Hydrogen Europe and the Renewable Hydrogen Coalition have signed a joint statement calling on the European Commission to ensure that structural challenges will be addressed to boost the deployment of hydrogen across the EU.
This calls upon the Commission to address critical barriers imposed on renewable hydrogen producers by the Renewable Energy Directive (RED II) and the draft Delegated Act on renewable electricity for Renewable fuels of non-biological origin (RFNBOs).
The revised RED II should unlock the integration of more renewable energy by increasing renewable energy targets, removing regulatory barriers and improving the regulatory environment.
It is suggested that the requirements to prove additionality coupled with demonstrating correlation in time and geography are precluding investors from financing projects aiming to implement renewable hydrogen.
Hydrogen Europe and the Renewable Hydrogen Coalition have thus proposed several changes that could be made in the upcoming revised RED II.
Firstly, the commission should revise the renewable energy targets upwards in line with the recently enshrined 2030 greenhouse gas emissions reduction target to facilitate faster decarbonisation of the economy and promote growth.

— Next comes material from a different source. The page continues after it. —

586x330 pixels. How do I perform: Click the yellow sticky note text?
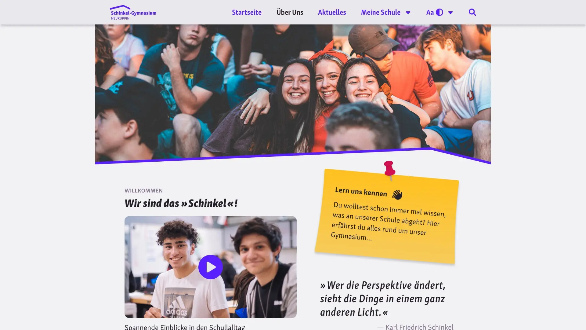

The groups also suggest that the revision should not support measures for low-carbon fuels, such as non-renewable and fossil-based energy sources, to respect the scope of the directive that only focuses on promoting renewable energy sources.
RED II should phase in requirements to prove additionality, temporal, and geographical correlation in 2025 and conduct a thorough market assessment against market uptake and the 2024 and 2030 targets outlined in the Hydrogen Strategy.
As well as this, the revised RED II should accept the combination of Power Purchase Agreements (PPA) with Government support for renewable power plants as seen in Art. 19.2 of the Renewable Energy Directive.
RED II should also ensure that an electrolyser has signed a PPA with a renewable electricity producer before coming into operation.
Once signed, Guarantees of Origin should be accepted for up to three years to prove the renewable character of the electricity used to produce hydrogen, for customer disclosure purposes.
The final factor is the acknowledgement that renewable hydrogen creates demand exclusively for renewable energy and not fossil-based power.
All renewable hydrogen producers need to prove renewable sources origin with appropriate instruments.
Jorgo Chatzimarkakis, Secretary General of Hydrogen Europe, said “Using renewables for producing hydrogen is the perfect marriage.
“Investors all over the globe can expect a stable development on the upcoming decades.
“The European Commission should act now to make sure the right boost is given to renewable hydrogen to ensure investor certainty and achieve the EU hydrogen strategy goals.”